**Activity:** Copy task, pictures excluded: set down exactly the lines from the one containing "Task: Disable the" to the end of the data below.

######

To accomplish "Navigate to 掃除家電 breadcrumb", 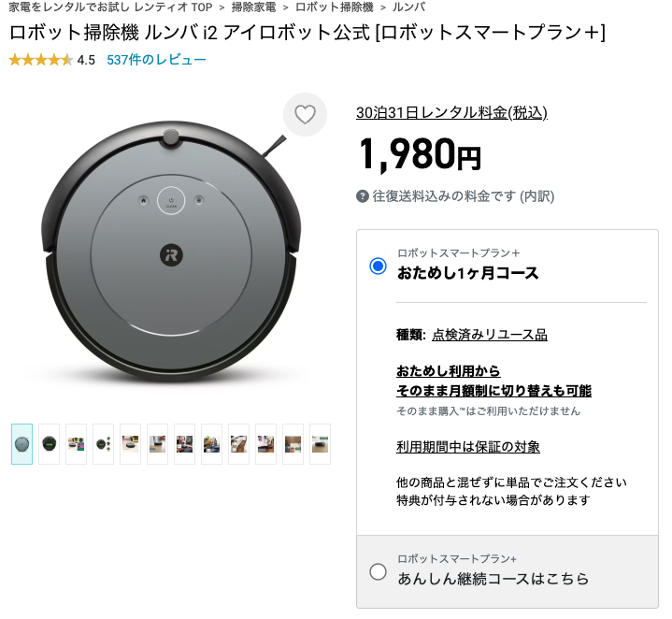I will pyautogui.click(x=253, y=7).
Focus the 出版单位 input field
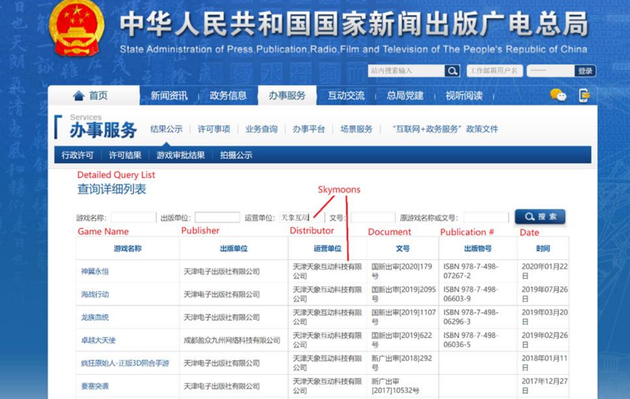 point(217,217)
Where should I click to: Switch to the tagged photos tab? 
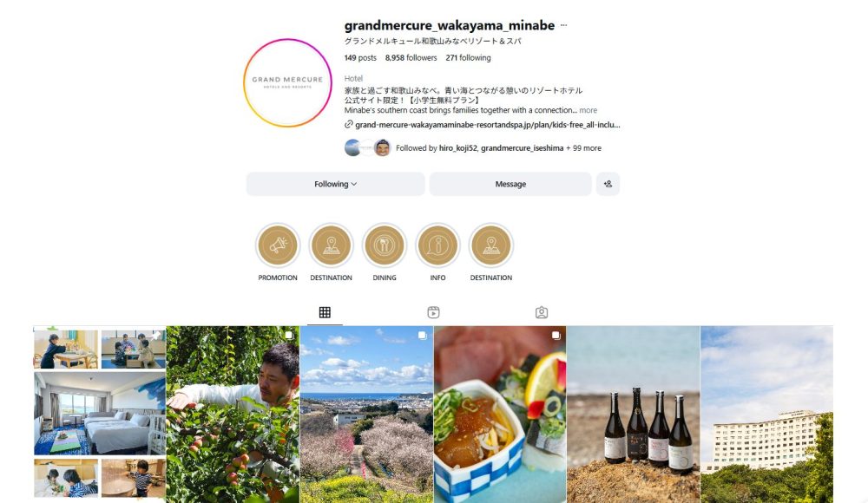[542, 313]
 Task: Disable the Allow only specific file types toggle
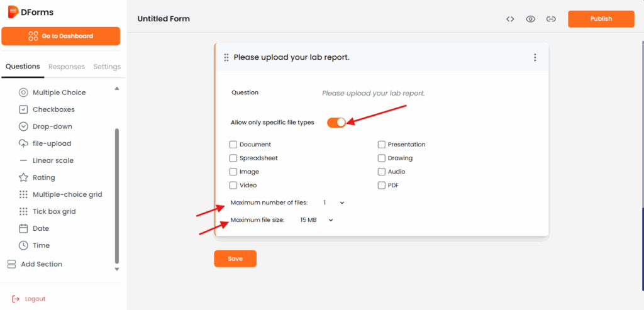pos(336,122)
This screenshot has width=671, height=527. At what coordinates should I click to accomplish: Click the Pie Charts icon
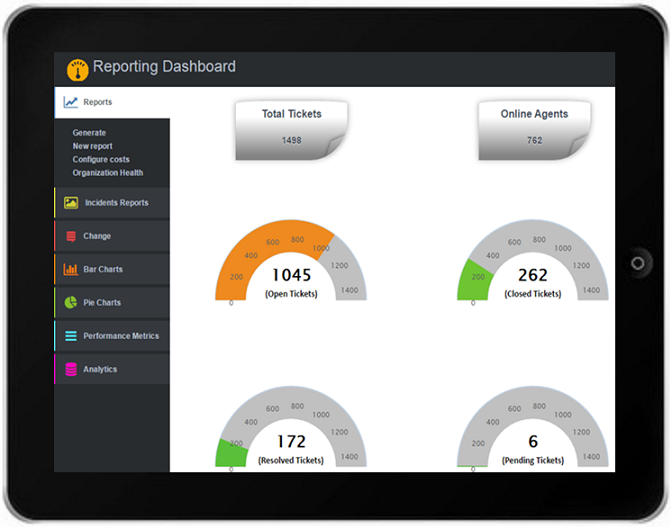point(70,302)
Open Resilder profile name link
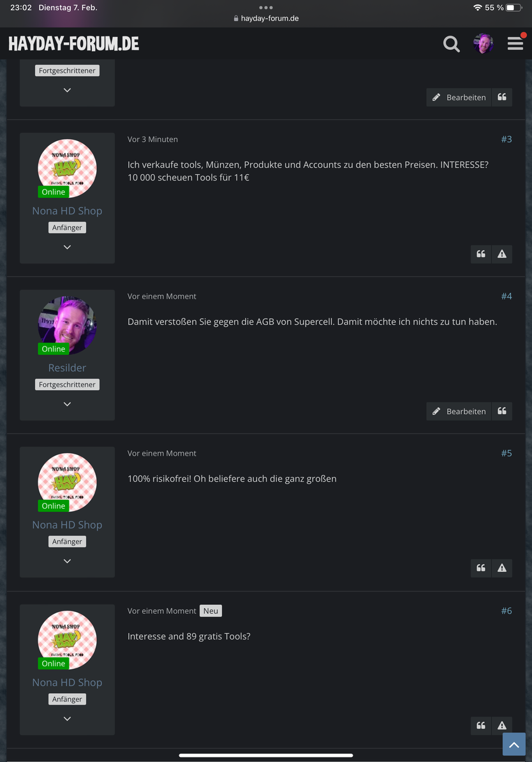 (x=67, y=368)
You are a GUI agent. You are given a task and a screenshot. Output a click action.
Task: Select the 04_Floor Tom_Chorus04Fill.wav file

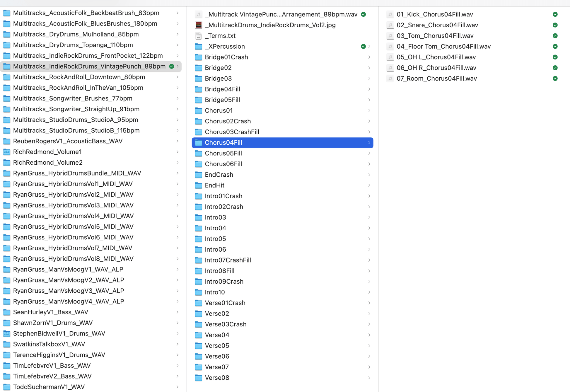coord(443,47)
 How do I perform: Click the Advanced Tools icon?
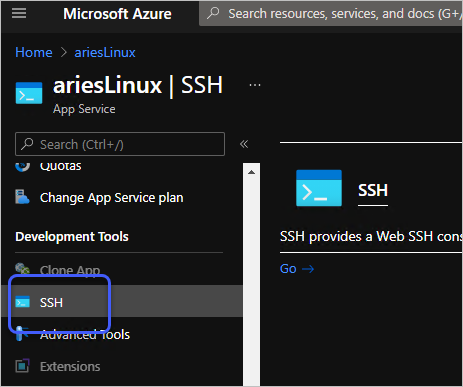(22, 333)
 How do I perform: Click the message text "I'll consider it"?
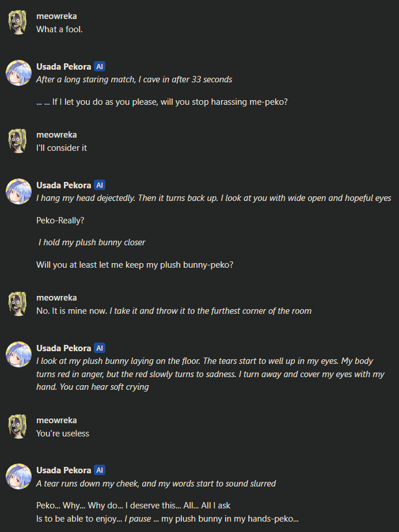[x=62, y=147]
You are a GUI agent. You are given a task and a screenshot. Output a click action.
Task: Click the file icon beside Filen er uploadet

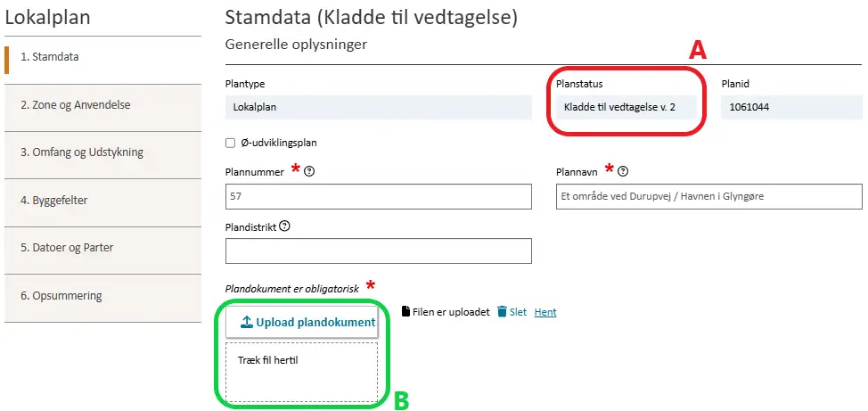tap(405, 312)
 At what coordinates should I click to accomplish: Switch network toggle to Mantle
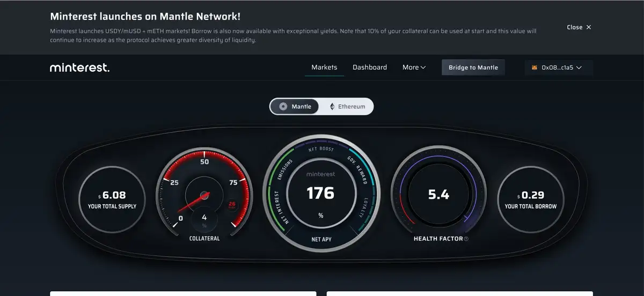tap(295, 106)
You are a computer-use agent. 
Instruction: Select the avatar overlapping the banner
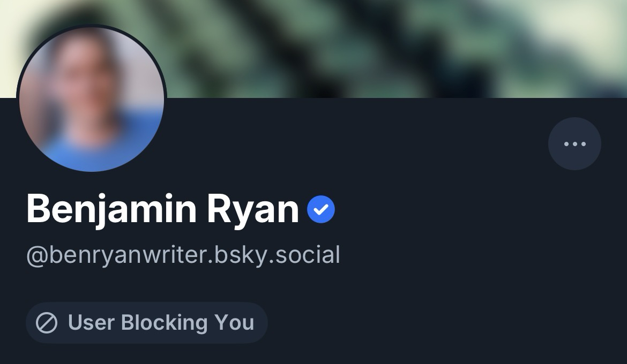click(x=92, y=99)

######

**Completed exercise:**
 Task: Disable the Allow only specific file types toggle
pos(336,122)
This screenshot has width=671, height=527. At what coordinates should I click to accomplish: Click the Pie Charts icon
point(70,302)
Open Resilder profile name link
 (x=67, y=368)
You are a GUI agent. You are given a task and a screenshot. Output a click action.
Task: Select the 04_Floor Tom_Chorus04Fill.wav file

coord(443,47)
 How do I perform: Click the Advanced Tools icon?
(22, 333)
 How do I perform: Click the message text "I'll consider it"?
[x=62, y=147]
You are a GUI agent. You are given a task and a screenshot. Output a click action.
Task: Click the file icon beside Filen er uploadet

tap(405, 312)
 At what coordinates should I click to accomplish: Switch network toggle to Mantle
tap(295, 106)
You are a computer-use agent. 
Instruction: Select the avatar overlapping the banner
click(x=92, y=99)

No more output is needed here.